[Records in a dataset]
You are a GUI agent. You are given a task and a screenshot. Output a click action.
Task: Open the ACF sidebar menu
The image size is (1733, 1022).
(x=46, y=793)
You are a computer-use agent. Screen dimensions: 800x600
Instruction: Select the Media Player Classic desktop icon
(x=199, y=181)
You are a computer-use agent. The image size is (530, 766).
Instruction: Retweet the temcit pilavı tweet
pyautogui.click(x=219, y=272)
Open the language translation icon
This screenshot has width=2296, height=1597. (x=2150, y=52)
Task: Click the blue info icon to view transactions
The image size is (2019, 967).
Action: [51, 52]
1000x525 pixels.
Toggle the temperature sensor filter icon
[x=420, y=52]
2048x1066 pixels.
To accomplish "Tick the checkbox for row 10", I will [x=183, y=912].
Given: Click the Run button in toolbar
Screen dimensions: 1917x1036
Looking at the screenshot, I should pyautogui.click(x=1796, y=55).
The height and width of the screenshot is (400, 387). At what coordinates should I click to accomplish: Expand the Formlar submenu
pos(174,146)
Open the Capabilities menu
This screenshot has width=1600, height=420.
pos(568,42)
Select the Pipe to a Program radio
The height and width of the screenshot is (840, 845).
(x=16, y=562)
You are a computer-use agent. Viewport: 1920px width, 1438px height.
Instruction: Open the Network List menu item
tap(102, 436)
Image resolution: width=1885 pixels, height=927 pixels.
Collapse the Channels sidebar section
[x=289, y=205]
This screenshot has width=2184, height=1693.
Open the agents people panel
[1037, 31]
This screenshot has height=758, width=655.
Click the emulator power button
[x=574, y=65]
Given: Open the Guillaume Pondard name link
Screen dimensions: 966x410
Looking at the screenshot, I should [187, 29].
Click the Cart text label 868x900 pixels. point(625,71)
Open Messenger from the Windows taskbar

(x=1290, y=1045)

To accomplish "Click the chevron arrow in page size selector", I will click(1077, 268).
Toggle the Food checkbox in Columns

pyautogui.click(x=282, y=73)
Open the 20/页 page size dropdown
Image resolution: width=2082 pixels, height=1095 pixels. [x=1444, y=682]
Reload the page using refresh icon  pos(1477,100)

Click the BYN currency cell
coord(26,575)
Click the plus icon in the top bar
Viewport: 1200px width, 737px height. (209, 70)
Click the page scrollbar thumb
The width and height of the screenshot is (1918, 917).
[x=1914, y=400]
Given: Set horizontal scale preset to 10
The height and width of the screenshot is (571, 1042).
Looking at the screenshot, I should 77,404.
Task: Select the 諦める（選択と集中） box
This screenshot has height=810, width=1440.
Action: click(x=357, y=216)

*Instructions for the task*: Convert the data into a numbered list, dropping blank lines, starting with the line that contains "Click the Cart" and going on through the end of the data.

*Problem solution*:
1. Click the Cart text label 868x900 pixels. point(625,71)
2. Open Messenger from the Windows taskbar
3. (x=1290, y=1045)
4. To accomplish "Click the chevron arrow in page size selector", I will click(1077, 268).
5. Toggle the Food checkbox in Columns
6. pyautogui.click(x=282, y=73)
7. Open the 20/页 page size dropdown
8. Image resolution: width=2082 pixels, height=1095 pixels. [x=1444, y=682]
9. Reload the page using refresh icon  pos(1477,100)
10. Click the BYN currency cell
11. coord(26,575)
12. Click the plus icon in the top bar
13. Viewport: 1200px width, 737px height. (209, 70)
14. Click the page scrollbar thumb
15. The width and height of the screenshot is (1918, 917).
16. [x=1914, y=400]
17. Given: Set horizontal scale preset to 10
18. The height and width of the screenshot is (571, 1042).
19. Looking at the screenshot, I should 77,404.
20. Task: Select the 諦める（選択と集中） box
21. This screenshot has height=810, width=1440.
22. Action: click(x=357, y=216)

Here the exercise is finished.